May 3, 2016 Fiction, Historical Fiction 16

#FuturisticFriday Review and Giveaway: The Atomic Weight of LoveTitle: The Atomic Weight of Love: A Novel
Author: Elizabeth J. Church
Source: from publisher for review
Links: Amazon|Indiebound |Goodreads
Rating: three-stars

Summary: I liked the idea of this book and the writing was beautiful, but the tone was too detached and the glimpses of the protagonists life were too brief.

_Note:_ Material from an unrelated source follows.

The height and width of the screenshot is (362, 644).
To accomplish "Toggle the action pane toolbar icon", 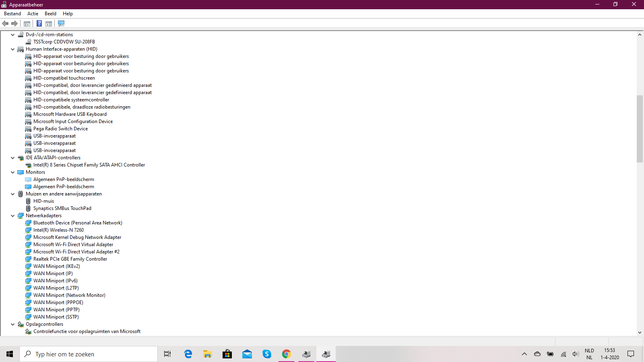I will 49,24.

“In 1941, at seventeen years old, Meridian begins her ornithology studies at the University of Chicago. She is soon drawn to Alden Whetstone, a brilliant, complicated physics professor who opens her eyes to the fundamentals and poetry of his field, the beauty of motion, space and time, the delicate balance of force and energy that allows a bird to fly. Entranced and in love, Meridian defers her own career path and follows Alden west to Los Alamos, where he is engaged in a secret government project (later known to be the atomic bomb).” (Source) Once there, Alden and Meridian’s relationship suffers. They no longer have the intellectual conversations she so loved and she resents that Alden respects her less now that she no longer has the academic career she gave up for him. When, twenty years later, a young Vietnam veteran shakes up Meridian’s life, she must decide if it’s too late to start again. Read more »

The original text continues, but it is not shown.